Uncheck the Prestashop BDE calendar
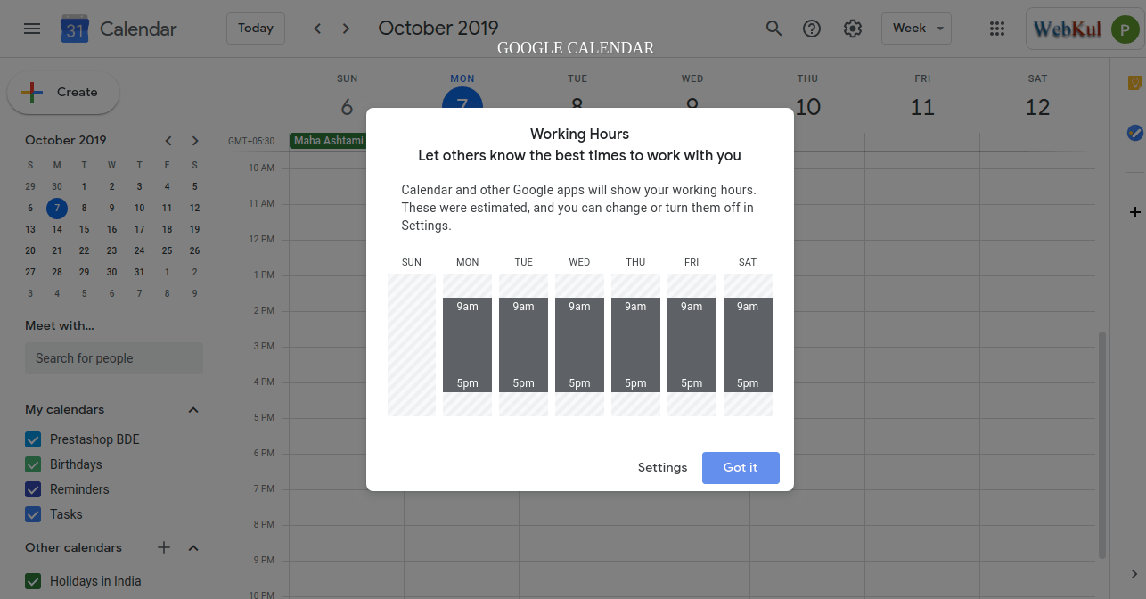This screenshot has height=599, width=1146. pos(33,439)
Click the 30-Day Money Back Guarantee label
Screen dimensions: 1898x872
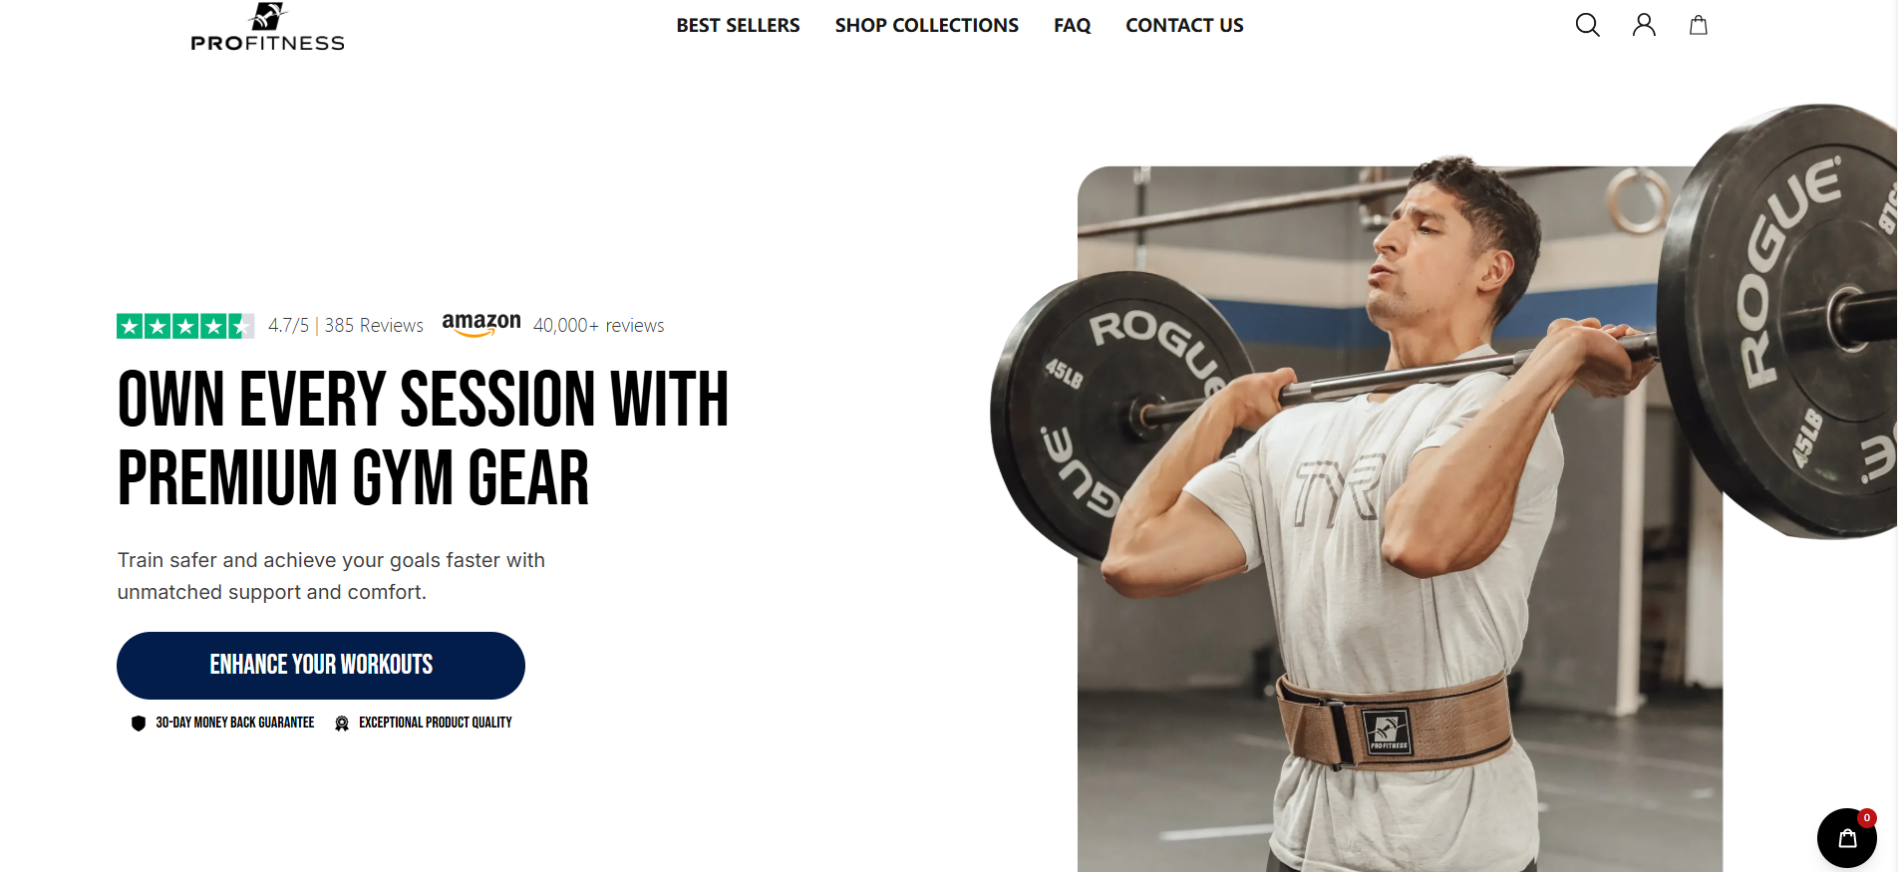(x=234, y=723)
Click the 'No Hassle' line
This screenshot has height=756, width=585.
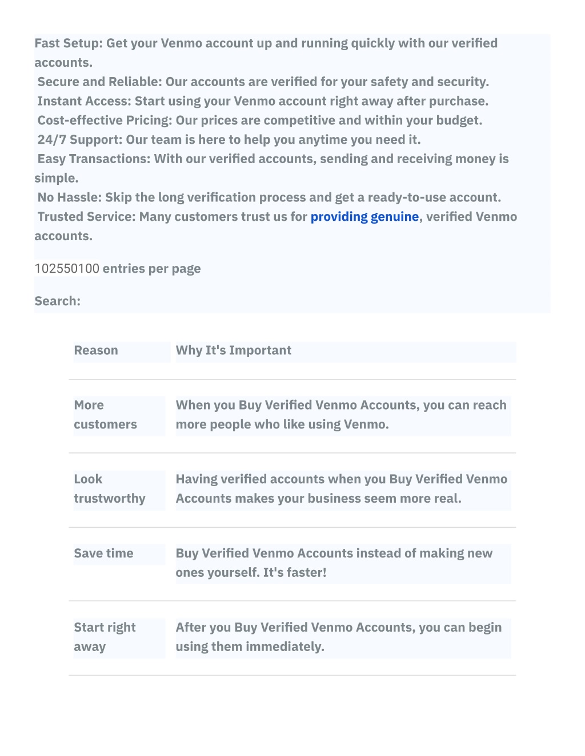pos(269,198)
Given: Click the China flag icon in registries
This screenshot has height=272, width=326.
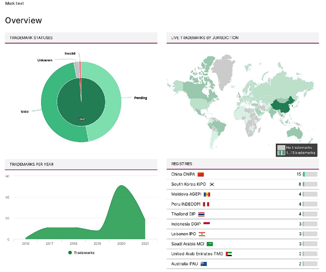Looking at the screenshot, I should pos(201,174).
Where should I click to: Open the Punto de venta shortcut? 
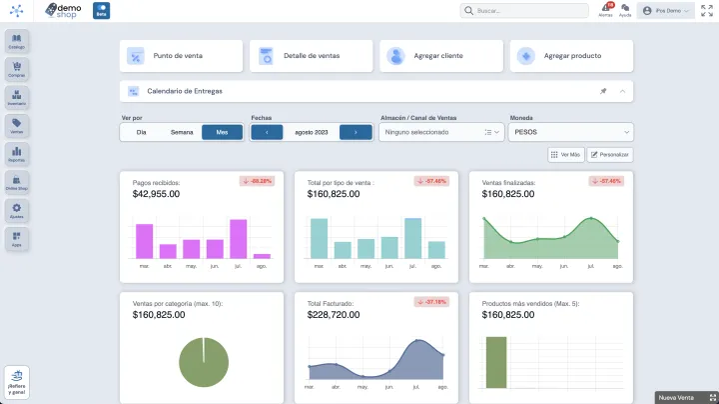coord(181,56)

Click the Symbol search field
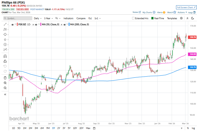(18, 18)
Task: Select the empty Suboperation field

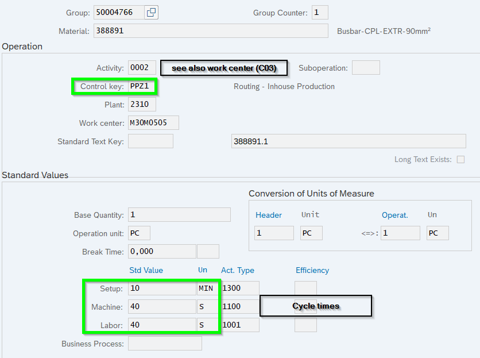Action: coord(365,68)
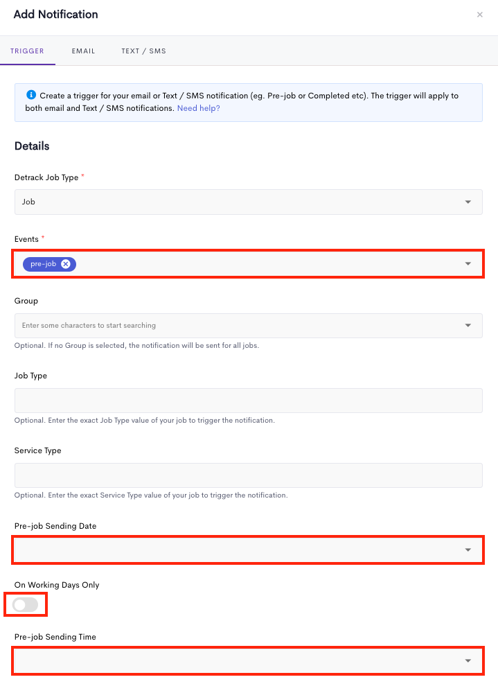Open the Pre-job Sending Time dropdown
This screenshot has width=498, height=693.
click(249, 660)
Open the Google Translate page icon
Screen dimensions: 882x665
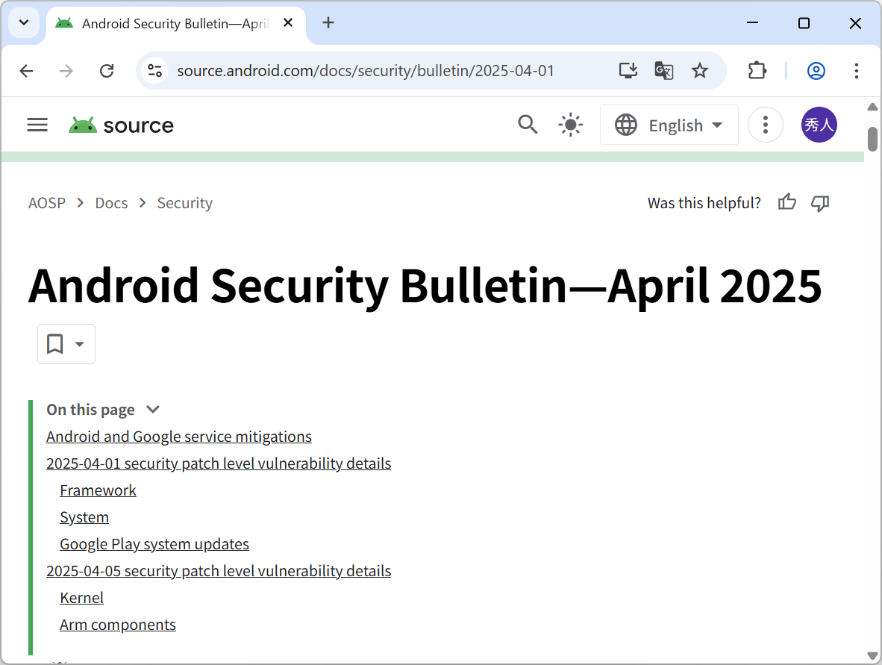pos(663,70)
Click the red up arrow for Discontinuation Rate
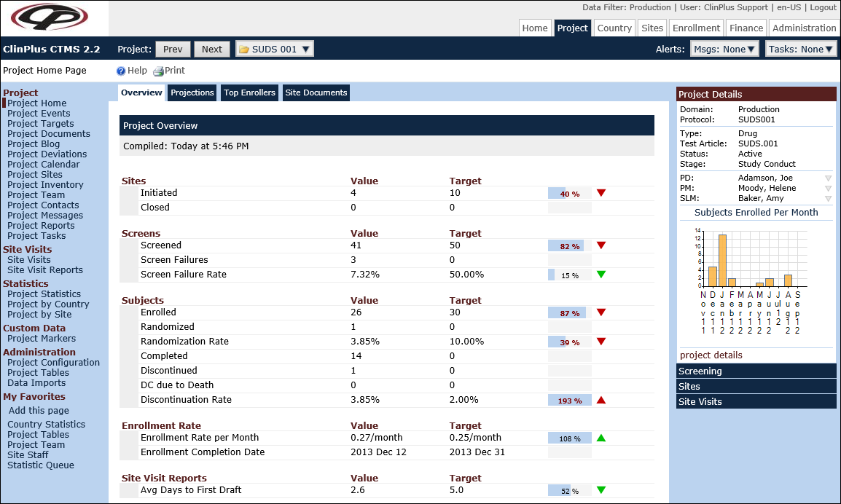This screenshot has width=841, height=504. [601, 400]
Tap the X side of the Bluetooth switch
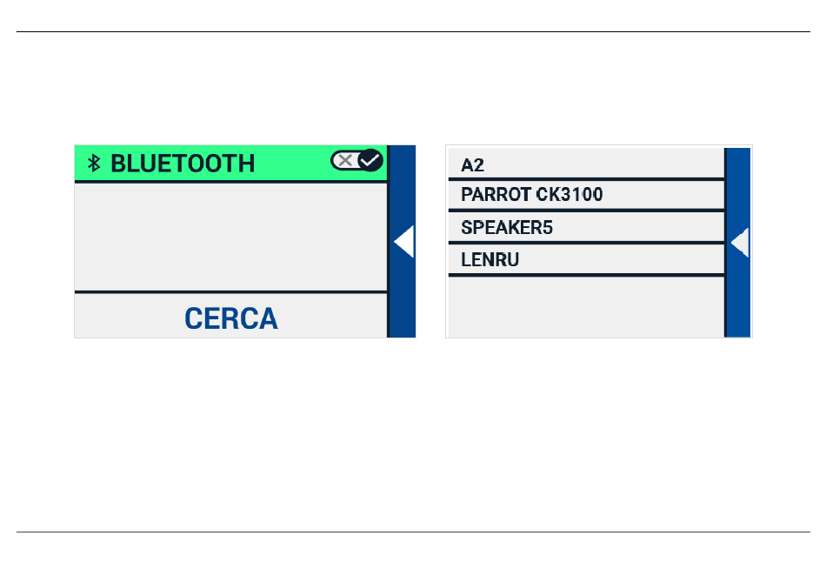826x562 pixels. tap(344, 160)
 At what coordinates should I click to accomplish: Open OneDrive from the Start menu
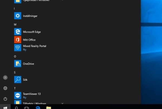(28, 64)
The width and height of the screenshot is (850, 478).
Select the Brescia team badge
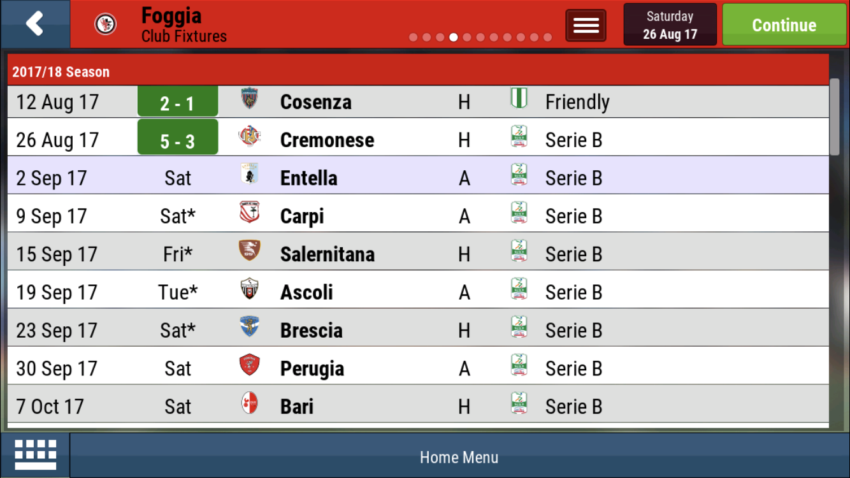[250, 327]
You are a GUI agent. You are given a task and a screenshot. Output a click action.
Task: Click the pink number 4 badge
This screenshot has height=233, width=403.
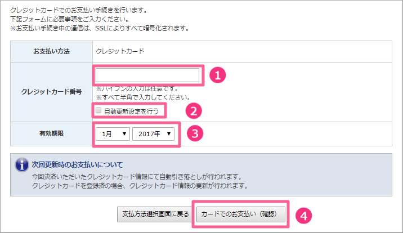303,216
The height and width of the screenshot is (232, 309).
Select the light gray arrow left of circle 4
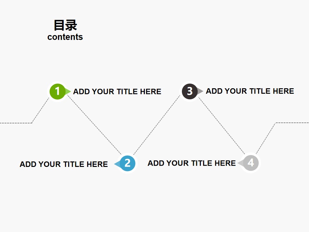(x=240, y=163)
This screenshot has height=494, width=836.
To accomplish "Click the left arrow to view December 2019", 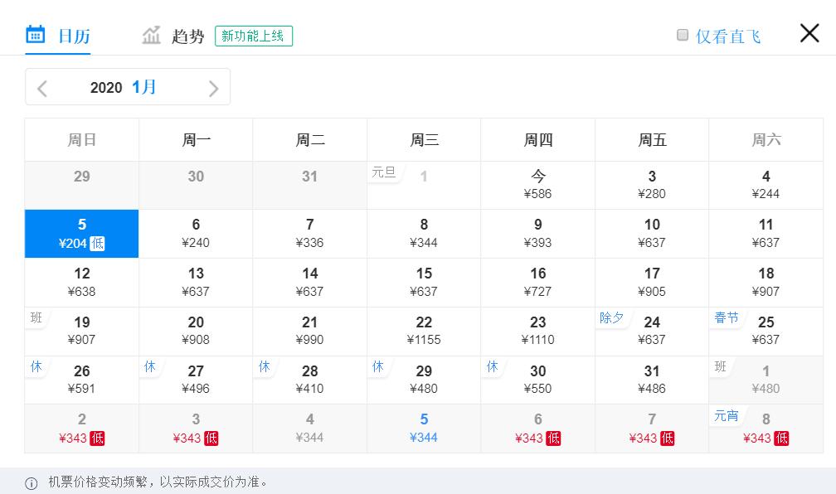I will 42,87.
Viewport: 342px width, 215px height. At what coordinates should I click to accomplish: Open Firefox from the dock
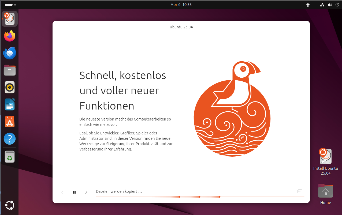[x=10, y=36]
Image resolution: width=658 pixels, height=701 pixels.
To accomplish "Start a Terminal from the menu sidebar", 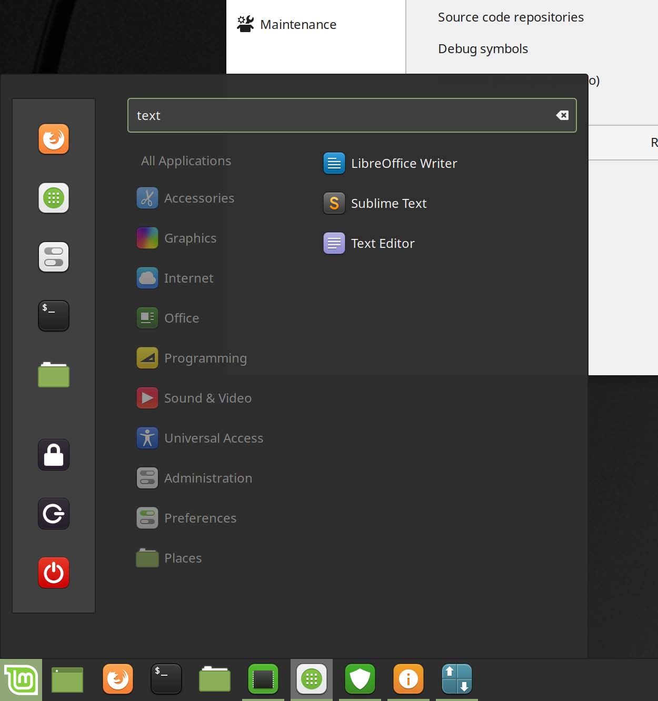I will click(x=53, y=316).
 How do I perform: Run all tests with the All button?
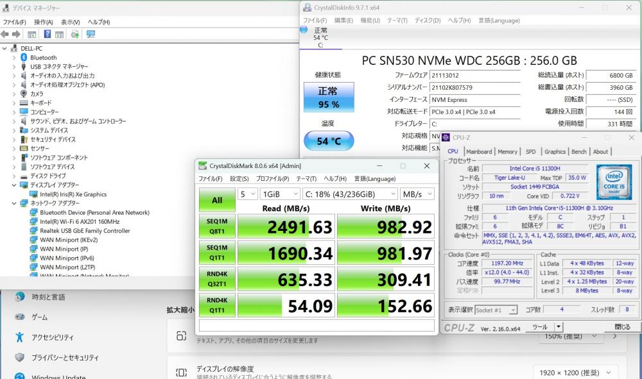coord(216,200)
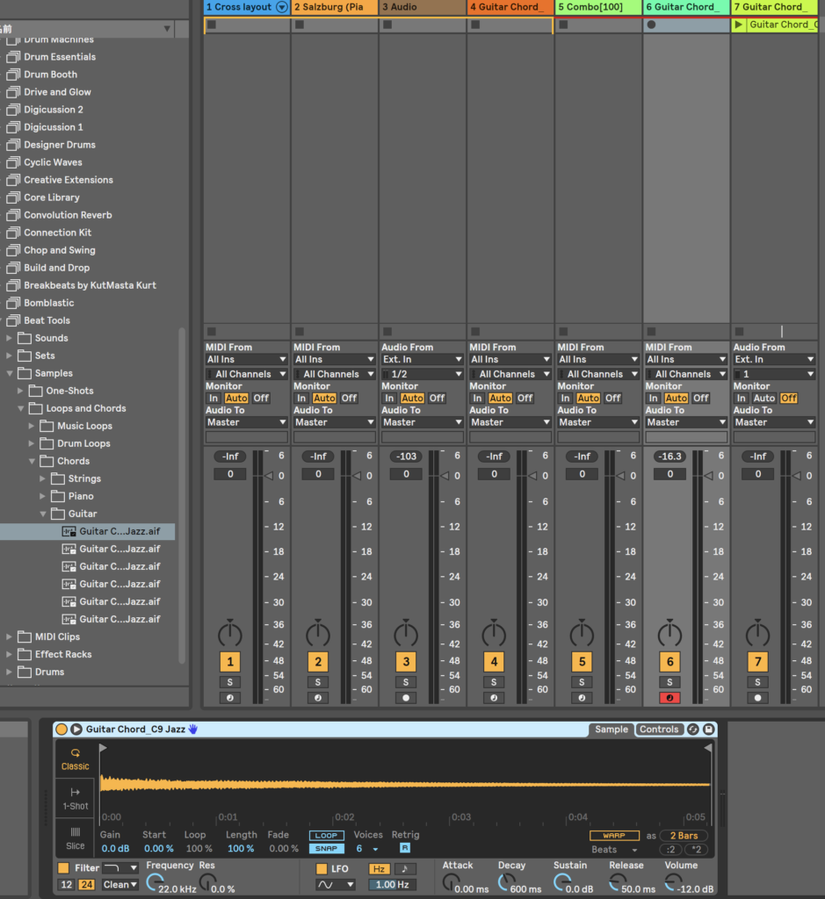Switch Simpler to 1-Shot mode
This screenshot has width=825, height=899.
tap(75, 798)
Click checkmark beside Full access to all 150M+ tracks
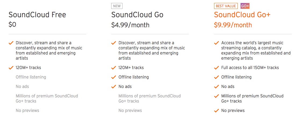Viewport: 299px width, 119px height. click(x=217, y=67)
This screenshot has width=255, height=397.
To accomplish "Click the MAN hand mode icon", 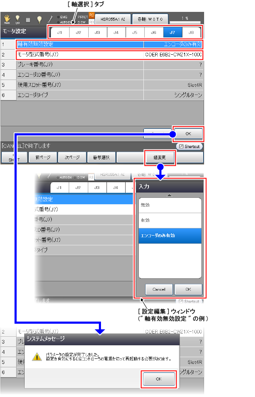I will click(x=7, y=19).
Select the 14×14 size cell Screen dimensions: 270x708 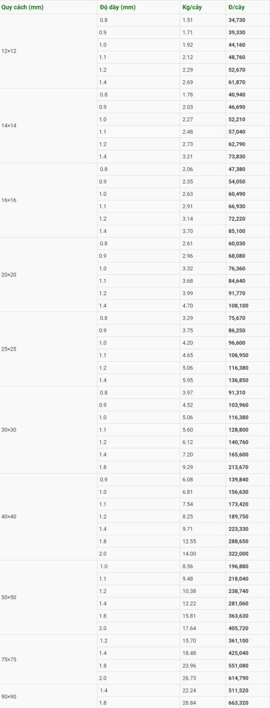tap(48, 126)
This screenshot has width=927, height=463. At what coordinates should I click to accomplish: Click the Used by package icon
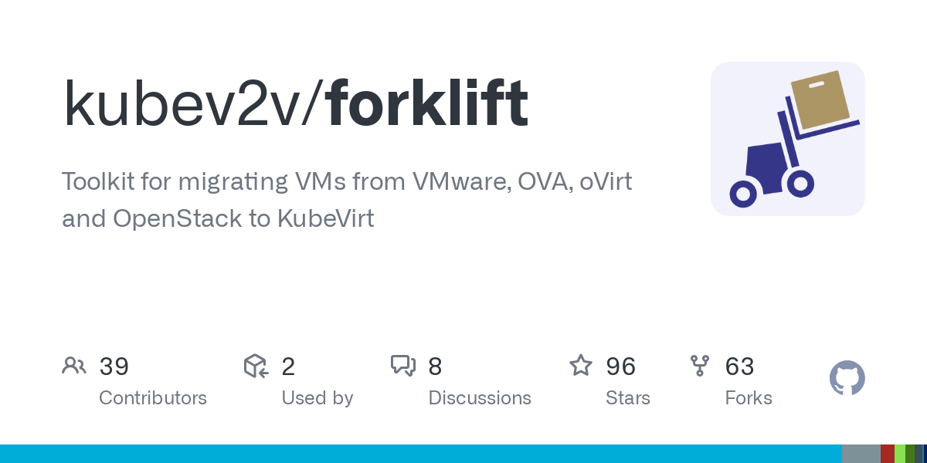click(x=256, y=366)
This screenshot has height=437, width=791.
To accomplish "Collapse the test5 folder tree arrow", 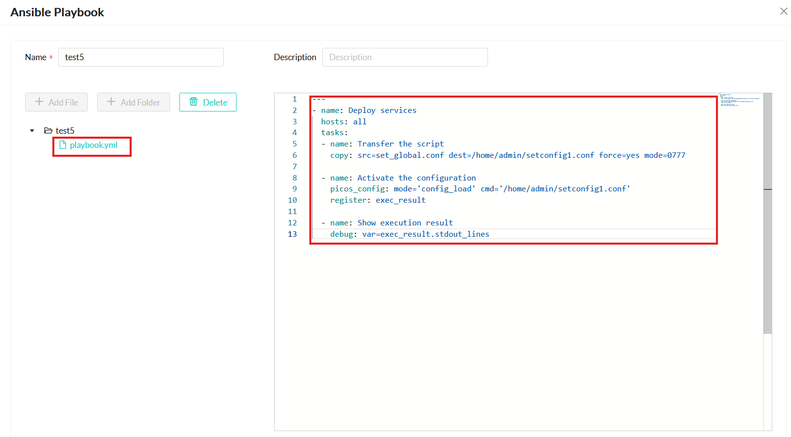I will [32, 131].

* Exercise instructions
In the records above, find the line containing "At what coordinates should I click to accomplish: Open OneDrive" and the line containing "The height and", then give both of them again word for word along with every line between. Omit any pictures.

* Written response
 At what coordinates should I click to accomplish: Open OneDrive from the Start menu
(28, 64)
The width and height of the screenshot is (850, 478).
Select the Brescia team badge
[250, 327]
You are a GUI agent. You are given a task and a screenshot. Output a click action.
Task: Click the pink number 4 badge
This screenshot has height=233, width=403.
303,216
The height and width of the screenshot is (232, 309).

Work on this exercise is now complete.